Sophie Lucas : "Peu importe : dès qu’on est dans les conditions, pour tous les plus de 18 ans, il faut prendre rendez-vous. Avec Omicron, on constate que l’immunité apportée par une infection préalable est beaucoup moins efficace, et donc même s’ils en meurent moins, il faut faire cette troisième dose pour restaurer la protection amenée par le vaccin, car les risques d’une infection symptomatiques sont réduits, les risques d’une infection sévère sont réduits, les risques d’hospitalisation sont réduits.

On a un devoir d’aider nos services de soins hospitaliers, qui n’en peuvent plus. Et étant donné le décalage entre les contaminations et les formes graves du Covid-19, l’accalmie qu’on commence à voir dans les cas ne se voit pas dans les hôpitaux. Donc, si on a des temps de doublement très courts comme on nous les annonce pour Omicron, il faut se préparer au plus vite : on avait annoncé fin mars, l’objectif, réalisable, est de terminer cette campagne de boosters pour fin janvier".

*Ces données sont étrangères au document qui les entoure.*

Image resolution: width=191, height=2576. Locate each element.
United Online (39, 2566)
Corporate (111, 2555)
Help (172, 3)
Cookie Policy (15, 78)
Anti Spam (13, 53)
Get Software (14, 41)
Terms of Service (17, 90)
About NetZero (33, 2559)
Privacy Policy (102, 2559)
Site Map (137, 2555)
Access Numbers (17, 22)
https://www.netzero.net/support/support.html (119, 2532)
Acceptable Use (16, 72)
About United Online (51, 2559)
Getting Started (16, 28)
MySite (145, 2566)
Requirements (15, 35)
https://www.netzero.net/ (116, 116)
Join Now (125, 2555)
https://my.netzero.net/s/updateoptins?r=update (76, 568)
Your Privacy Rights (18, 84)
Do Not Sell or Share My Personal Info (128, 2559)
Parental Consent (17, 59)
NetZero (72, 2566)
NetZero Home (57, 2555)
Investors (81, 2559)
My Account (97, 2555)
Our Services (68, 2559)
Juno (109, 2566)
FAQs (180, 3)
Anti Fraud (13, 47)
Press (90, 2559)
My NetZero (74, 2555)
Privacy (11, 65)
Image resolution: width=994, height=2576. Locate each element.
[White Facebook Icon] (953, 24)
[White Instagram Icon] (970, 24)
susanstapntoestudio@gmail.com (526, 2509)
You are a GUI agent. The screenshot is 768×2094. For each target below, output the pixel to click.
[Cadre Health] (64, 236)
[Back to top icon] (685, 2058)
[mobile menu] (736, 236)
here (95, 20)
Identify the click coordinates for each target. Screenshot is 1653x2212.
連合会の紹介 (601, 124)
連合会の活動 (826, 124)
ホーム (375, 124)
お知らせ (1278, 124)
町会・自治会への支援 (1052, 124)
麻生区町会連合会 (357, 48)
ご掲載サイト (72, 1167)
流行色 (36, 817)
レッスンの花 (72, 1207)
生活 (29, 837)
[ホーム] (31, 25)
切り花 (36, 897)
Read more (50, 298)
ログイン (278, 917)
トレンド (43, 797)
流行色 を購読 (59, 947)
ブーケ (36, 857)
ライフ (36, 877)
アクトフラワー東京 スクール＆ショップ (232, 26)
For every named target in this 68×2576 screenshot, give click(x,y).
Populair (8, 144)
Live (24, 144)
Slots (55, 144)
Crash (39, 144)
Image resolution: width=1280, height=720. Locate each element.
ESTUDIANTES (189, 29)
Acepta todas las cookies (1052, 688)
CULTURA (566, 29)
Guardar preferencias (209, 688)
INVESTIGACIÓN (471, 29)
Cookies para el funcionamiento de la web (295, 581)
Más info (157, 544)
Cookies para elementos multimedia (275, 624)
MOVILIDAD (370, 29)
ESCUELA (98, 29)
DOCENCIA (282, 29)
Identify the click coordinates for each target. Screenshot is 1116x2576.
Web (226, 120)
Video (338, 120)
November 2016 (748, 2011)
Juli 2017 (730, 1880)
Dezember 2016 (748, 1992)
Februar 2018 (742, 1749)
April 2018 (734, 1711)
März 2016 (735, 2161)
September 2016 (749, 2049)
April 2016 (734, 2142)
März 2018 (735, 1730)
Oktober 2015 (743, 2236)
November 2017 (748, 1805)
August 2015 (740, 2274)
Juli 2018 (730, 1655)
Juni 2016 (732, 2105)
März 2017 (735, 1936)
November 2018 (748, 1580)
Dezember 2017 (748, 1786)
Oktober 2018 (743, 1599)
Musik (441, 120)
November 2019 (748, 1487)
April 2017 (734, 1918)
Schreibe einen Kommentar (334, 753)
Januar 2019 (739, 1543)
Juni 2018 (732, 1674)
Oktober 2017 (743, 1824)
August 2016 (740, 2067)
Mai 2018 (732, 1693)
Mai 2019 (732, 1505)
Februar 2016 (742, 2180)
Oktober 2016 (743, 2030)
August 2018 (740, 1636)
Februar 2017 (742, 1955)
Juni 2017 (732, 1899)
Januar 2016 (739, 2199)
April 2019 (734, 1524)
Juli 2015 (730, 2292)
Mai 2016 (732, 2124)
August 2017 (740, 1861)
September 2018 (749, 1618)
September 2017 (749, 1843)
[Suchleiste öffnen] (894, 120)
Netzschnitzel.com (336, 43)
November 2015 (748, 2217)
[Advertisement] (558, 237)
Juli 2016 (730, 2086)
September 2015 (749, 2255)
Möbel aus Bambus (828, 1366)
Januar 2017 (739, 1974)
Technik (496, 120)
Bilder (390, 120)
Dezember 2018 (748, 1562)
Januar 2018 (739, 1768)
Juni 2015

Et si on vient de faire l’infection après une double vaccination ?

(Le ministre de la Santé recommande de la faire au plus vite, mais en attendant au moins 14 jours après l’infection)

Michel Goldman : "Il y a quelques semaines encore, je disais qu’on pouvait attendre 6 mois après une infection pour se faire administrer le booster. Mais quand on voit ce qui se passe au Danemark et en Norvège, je suis inquiet. Aujourd’hui, les gens qui me posent la question, je les encourage quand même à se faire vacciner au plus vite. 14 jours, ça me semble personnellement un peu court, moi j’attendrais un délai de 2 à 3 mois et les dernières informations. Mais pour les personnes plus vulnérables, il vaut mieux en parler dès maintenant avec son médecin".

Sophie Lucas : "Il faut la faire, mais pas nécessairement après 14 jours. Notre système immunitaire peut profiter du temps dans un processus de maturation de la réponse anticorps. Le mieux est d’en parler avec son médecin, mais ma recommandation serait d’attendre 2 à 3 mois".